Woody - November 8, 2014

And when the time comes that his sub rosa antics are revealed, it will be too late to do anything about it. And there you will be “Gosh, I thought it was all just speculation!” If it looks, quacks, smells and walks like a duck, it’s a duck.

Baseballmom - November 8, 2014

Said it before will say it again. Burke demoted Cupich promoted. It’s a duck.

11. steve - November 8, 2014

I lived through Pope Blessed Paul VI’s Pontificate.

The upheaval then within the Church was a million times more horrific than anything that has happened during Pope Francis’ Pontificate.

One day it was the TLM, Ecumenical Movement was condemned, traditional fasting and abstinence teachings were in place, Popes wore tiaras and were carried about on sedalias,

The Church then went to sleep, awoke the following morning…and everything changed.

What was done to the Church was shocking…literally tens of millions of Catholics abandoned the Faith.

The Church was shaken to Her core.

Nevertheless, Pope Blessed Paul VI was not a heretic.

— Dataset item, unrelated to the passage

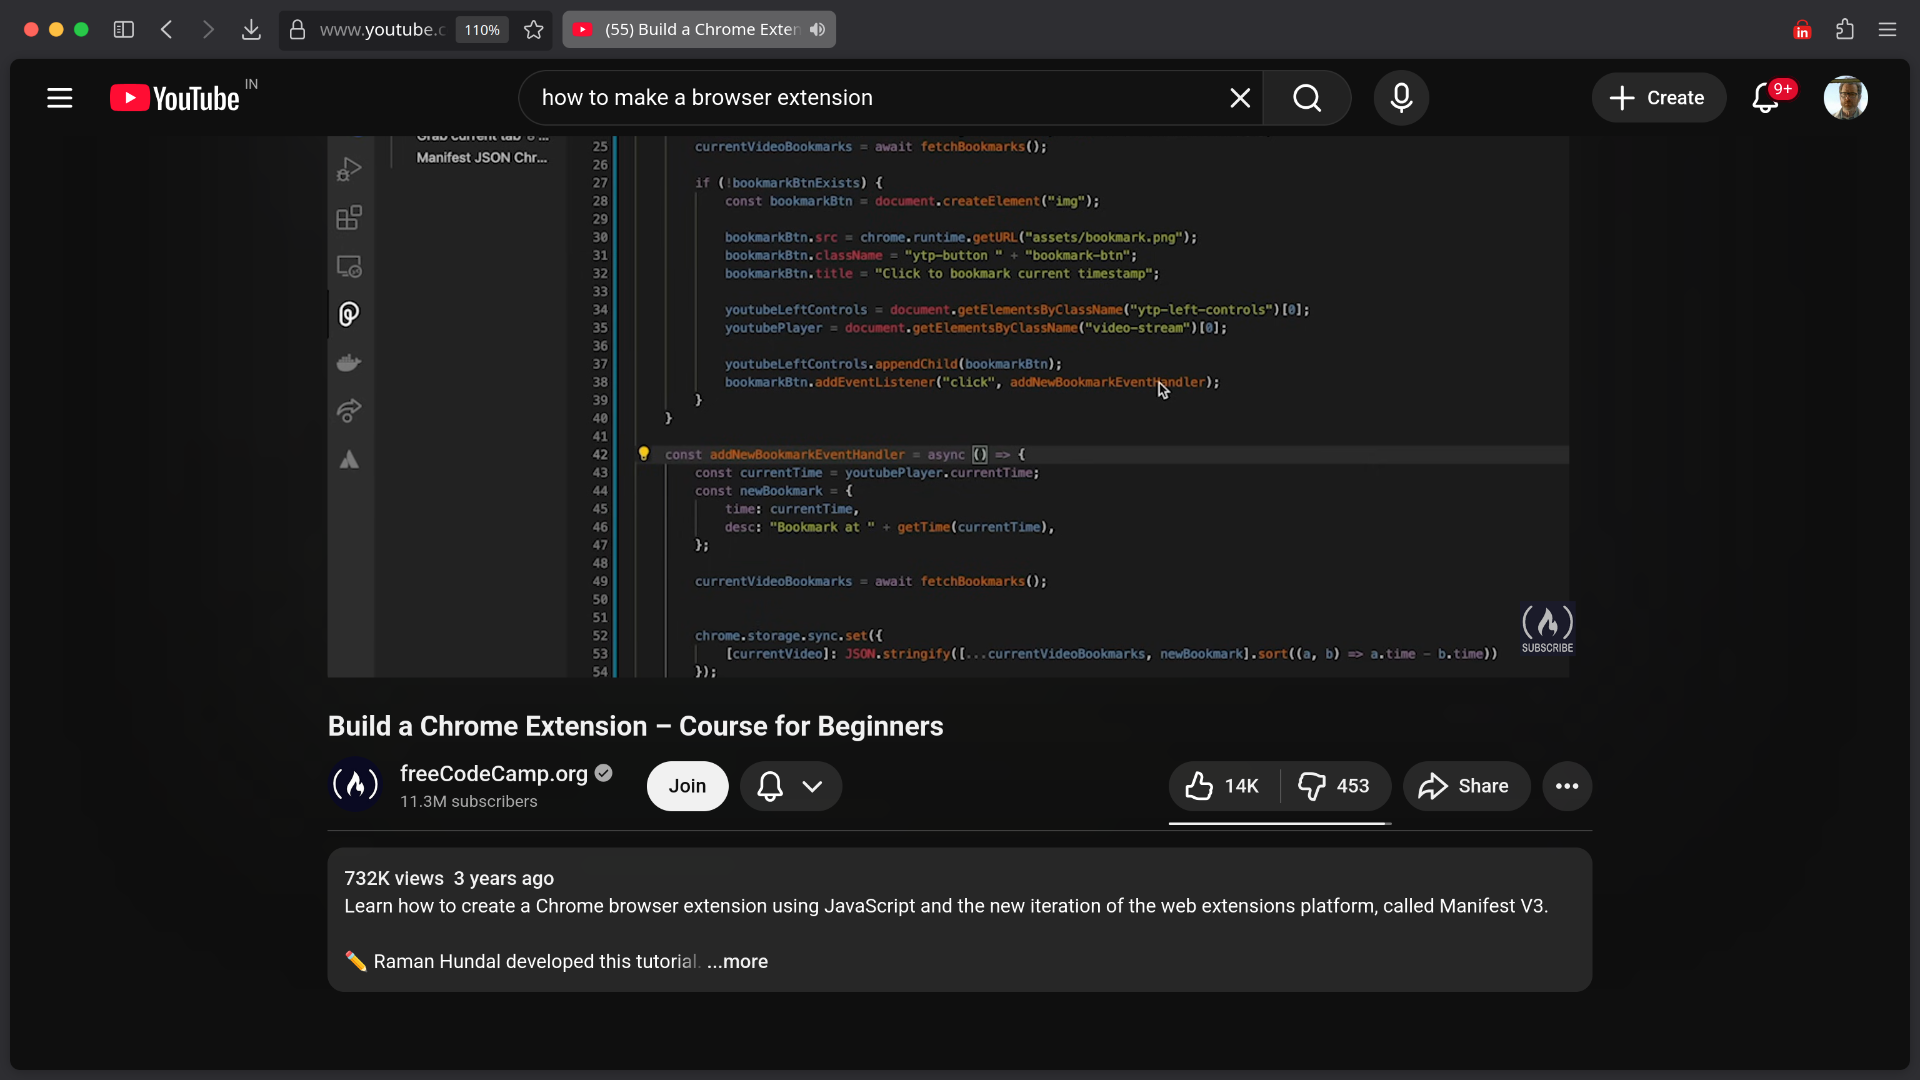Seek using the red video progress bar
The image size is (1920, 1080).
(x=1278, y=825)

Compared to Pope Blessed Paul VI, Pope Francis is not nearly as Church-shattering.

Woody - November 8, 2014

Well, there you have it, Steve. You’ve seen it before, lived through it, and still refuse to acknowledge it could happen again when all the signs point to the same horrific upheaval. You go ahead and hope it won’t happen again. What we are seeing now is the continuation of that bleak night where everything changed in the morning. Yes, what we have now is “daylight savings time” in the Church. We’ve turned the clock back to the 60’s. Wake up, Steve. It’s not a dream.

12. steve - November 8, 2014

Woody, I understand what Pope Francis’ Pontificate is about.

His Pontificate is about the New Orientation.

Doctrines are upheld on paper…the nonsense worsens…the collapse of the Church continues unabated.

Have we forgotten the New Orientation bishops appointed, for example, by Pope Benedict XVI?

Have we forgotten that Pope Benedict XVI declared that the Church commitment to the Novus Ordo, ecumenism and interreligious “dialogue” would continue full-steam-ahead?

Have we forgotten that the Church remained in shambles…that the collapse of the Church continued during his Pontificate?

Have we forgotten that Pope Benedict XVI gave us a voodoo witch doctor who “prayed” to a false god during Asissi IV?…that Pope Benedict VI prayed inside Protestant churches, mosques and synagogues?

Have we forgotten that Pope Benedict XVI had overthrown the ancient Good Friday Prayer for Jews (in the Traditional Rite) as said prayer only served to “wound” Jews?

Sorry, Pope Francis’ New Orientation Pontificate is old hat to me…been there, done that…seen that from Popes Paul VI, John Paul II and Benedict XVI.

To me, their personal holiness wasn’t in question. On paper, they maintained Church doctrine.

But they implemented the New Orientation…attempted to wed faith-weakening novelties to Holy Tradition.

That proposition cannot possibly work.

The New Orientation has wrecked the Church. Regardless, our Popes continue to implement the New Orientation.

As Pope Benedict XVI declared, in vast areas of the world, the Catholic Church faces virtual extinction.

But it’s full-steam-ahead with the New Orientation.

Woody, I know what Pope Francis is doing…he’s doing that which his immediate predecessors had done.

It is what it is.

I understand that the collapse of the Church will continue.

Reality is reality.

13. Woody - November 9, 2014

Good points. Very good points.

14. Gammenon - November 9, 2014

Maybe the faithful will have to resort to St. Robert Bellar
mine when a Pope goes bad. From what I read at Rorate Caeli, I am given the impression that Pope Francis will now go after changing doctrine and not just practice as what happenef in Vatican II.